* Work instructions
Both the line with "You are a GUI" and the line with "Home (658, 167)" in the records below must appear in the output, along with every line between them, exactly and with nothing added.

* Information shown
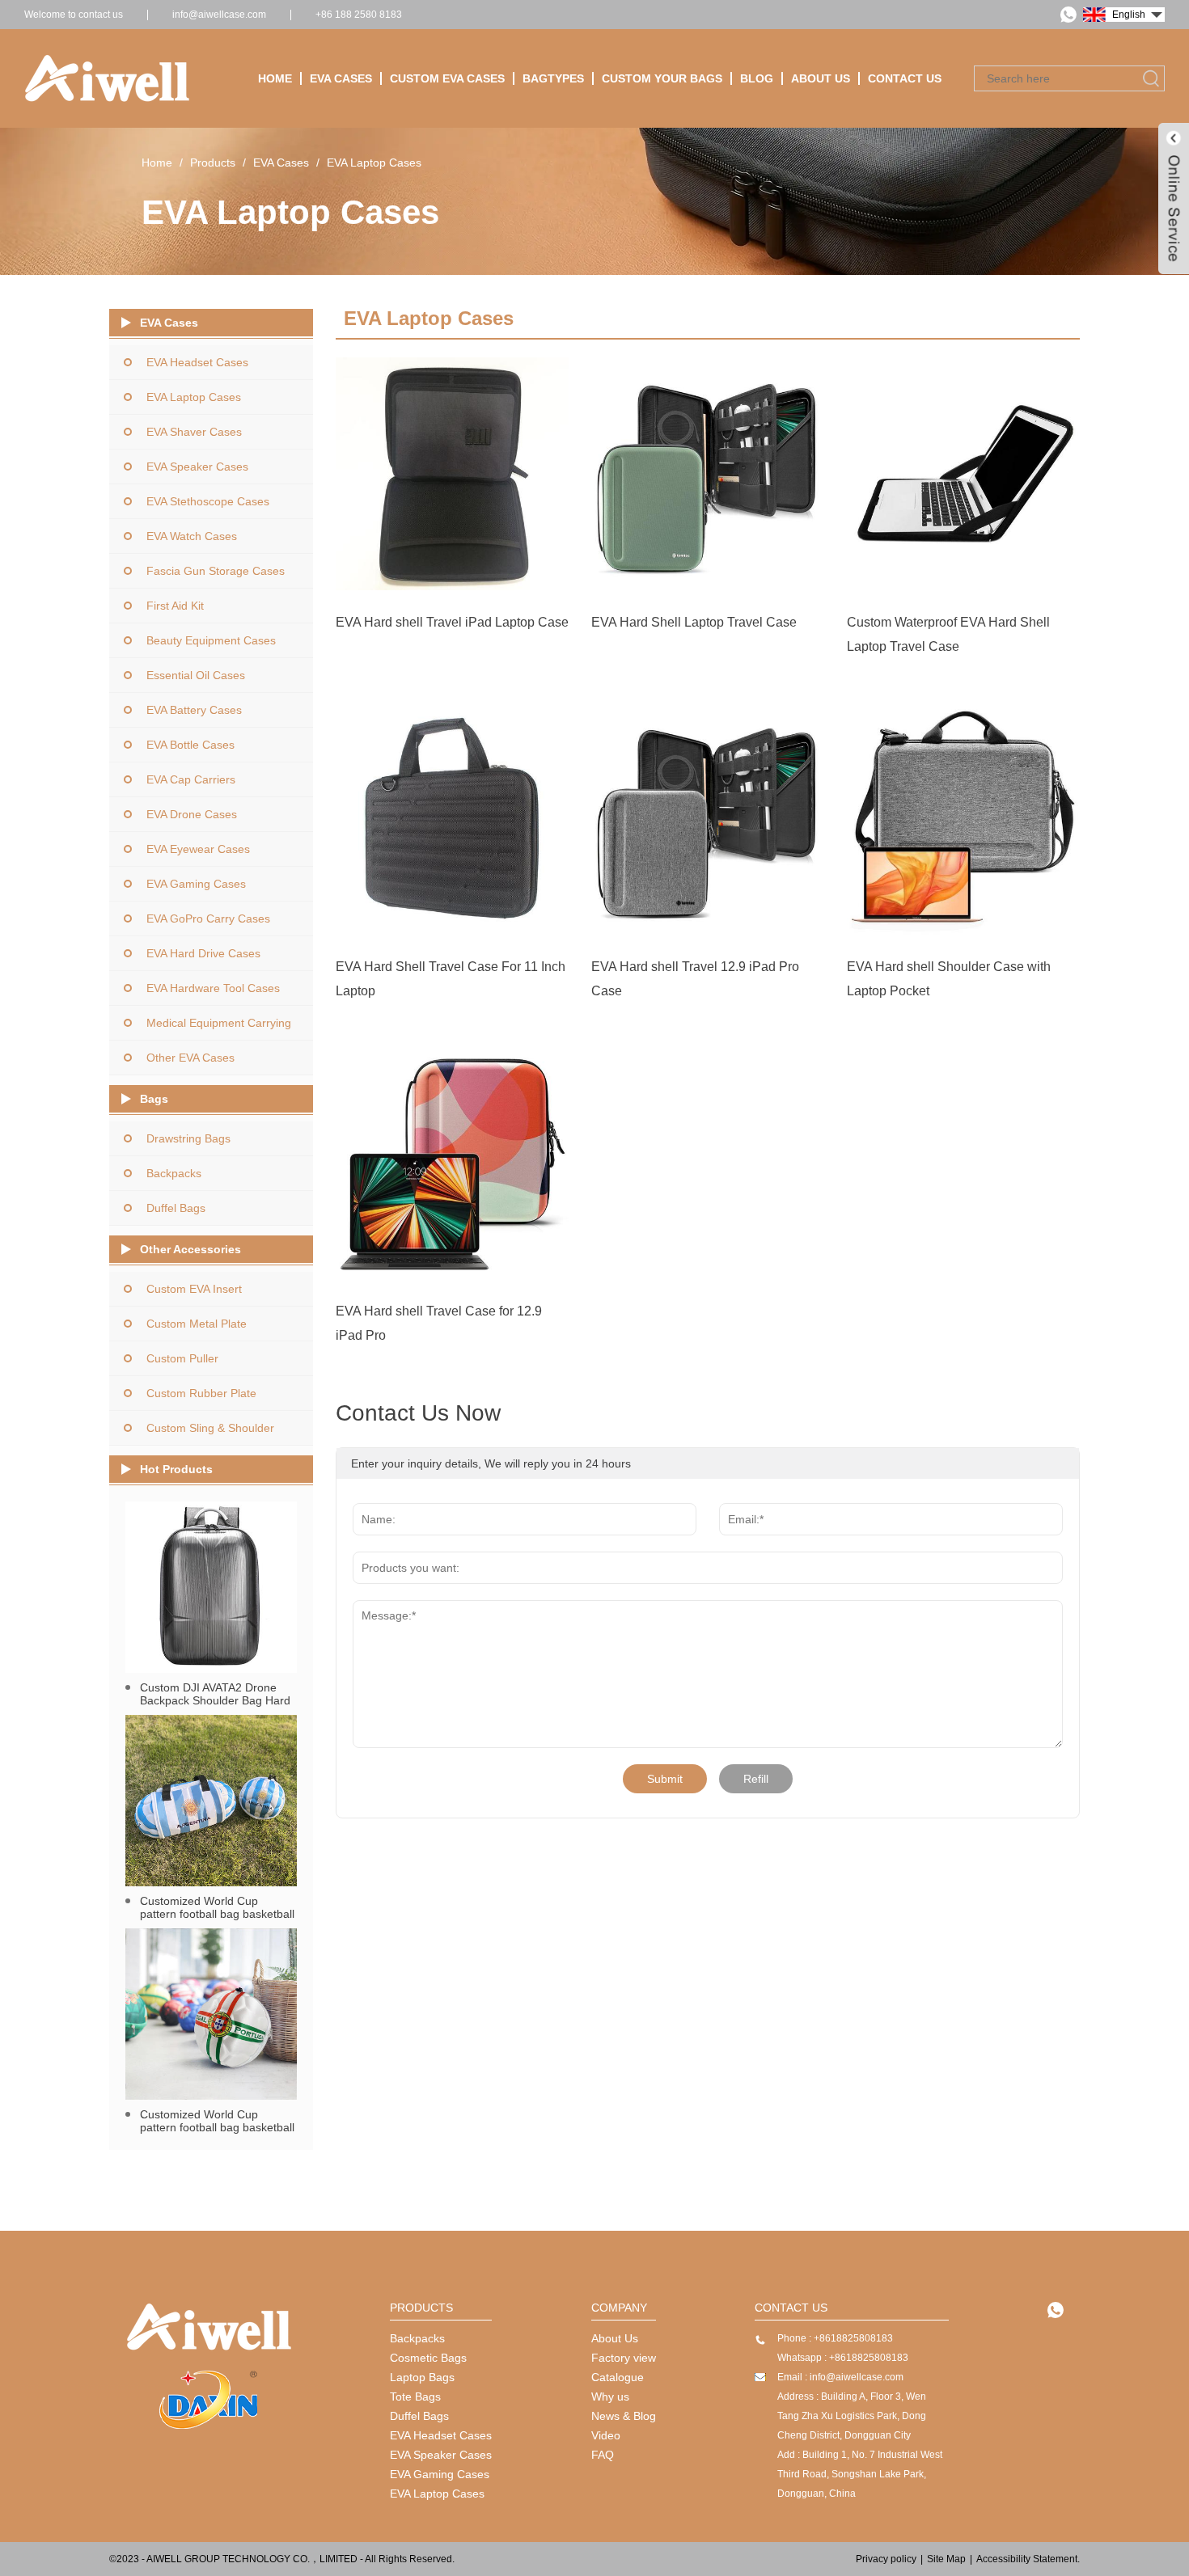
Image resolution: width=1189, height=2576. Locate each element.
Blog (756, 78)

...

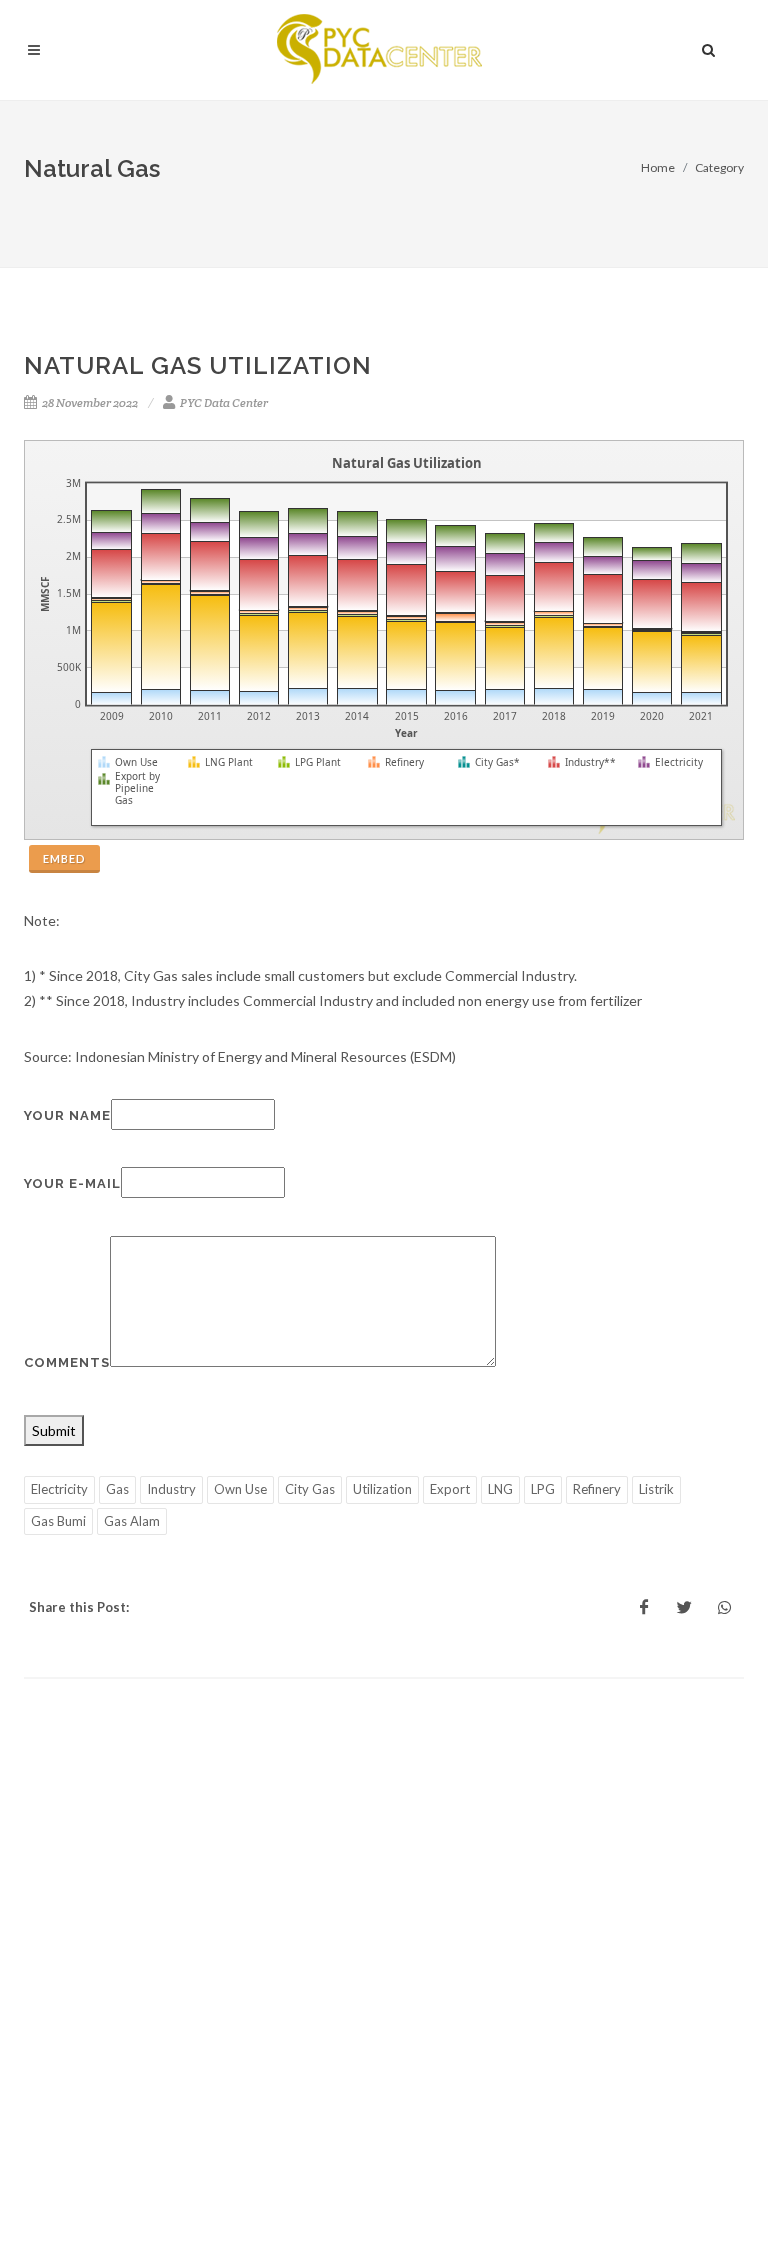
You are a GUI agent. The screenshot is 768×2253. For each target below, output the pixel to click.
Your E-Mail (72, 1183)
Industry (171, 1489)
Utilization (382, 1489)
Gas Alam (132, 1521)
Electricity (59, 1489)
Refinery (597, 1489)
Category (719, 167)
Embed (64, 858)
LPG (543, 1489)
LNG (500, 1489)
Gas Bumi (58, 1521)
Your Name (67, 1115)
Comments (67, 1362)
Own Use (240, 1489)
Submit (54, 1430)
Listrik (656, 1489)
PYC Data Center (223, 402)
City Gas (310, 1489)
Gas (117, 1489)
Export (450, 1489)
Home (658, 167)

* Answer for this exercise
You are a GUI agent. The screenshot is 768×2253. For each target below, output the pixel to click.
Your E-Mail (72, 1183)
Industry (171, 1489)
Utilization (382, 1489)
Gas Alam (132, 1521)
Electricity (59, 1489)
Refinery (597, 1489)
Category (719, 167)
Embed (64, 858)
LPG (543, 1489)
LNG (500, 1489)
Gas Bumi (58, 1521)
Your Name (67, 1115)
Comments (67, 1362)
Own Use (240, 1489)
Submit (54, 1430)
Listrik (656, 1489)
PYC Data Center (223, 402)
City Gas (310, 1489)
Gas (117, 1489)
Export (450, 1489)
Home (658, 167)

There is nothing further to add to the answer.